Late in the first season of the Netflix animated comedy “Mating Season,” the protagonists — beta bear Josh (Zach Woods), randy raccoon Ray (Nick Kroll), Sapphic fox Penelope (Sabrina Jalees) and single deer Fawn (June Diane Raphael) — gather on the couch to watch “MiceFlix.” (Is the concept even a feeble attempt at a pun? No! It’s literally two mice in a box.) The foursome are disgusted to find themselves watching “some show called ‘Big Mouse,’” in which a horny beast urges children to do unspeakable things. “They should arrest whoever made this,” Josh sighs.

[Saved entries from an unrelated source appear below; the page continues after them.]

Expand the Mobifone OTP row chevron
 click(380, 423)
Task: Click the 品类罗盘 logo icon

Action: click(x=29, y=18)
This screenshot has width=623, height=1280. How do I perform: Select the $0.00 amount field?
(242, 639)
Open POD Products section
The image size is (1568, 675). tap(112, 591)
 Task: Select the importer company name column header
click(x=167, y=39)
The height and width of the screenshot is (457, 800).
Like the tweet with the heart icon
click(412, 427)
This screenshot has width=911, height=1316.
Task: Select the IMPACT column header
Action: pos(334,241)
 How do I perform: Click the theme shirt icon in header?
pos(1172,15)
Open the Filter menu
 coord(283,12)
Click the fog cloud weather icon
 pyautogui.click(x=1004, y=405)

The scene is not an unprovoked dig at a rival for the title of lewdest cartoon on streaming, but a winking acknowledgment of shared heritage. “Mating Season” may not be an official spinoff of “Big Mouth,” like the short-lived “Human Resources,” but it does share a creative team in Kroll, Andrew Goldberg, Jennifer Flackett and Mark Levin — the same quartet who landed on the visual metaphor of Hormone Monsters for the universal experience of puberty. The subject matter of “Mating Season” isn’t nearly as unique; rather than the precarious middle ground between childhood and adolescence, the show dramatizes the same phase of adult singledom as countless live action shows, like “Friends” or “Sex and the City.” The raunch factor, however, is the same, and that’ll be more than enough for fans missing “Big Mouth” after its conclusion last year. There’s less insight into an under-explored life experience than in the earlier show, if about the same level of laughs.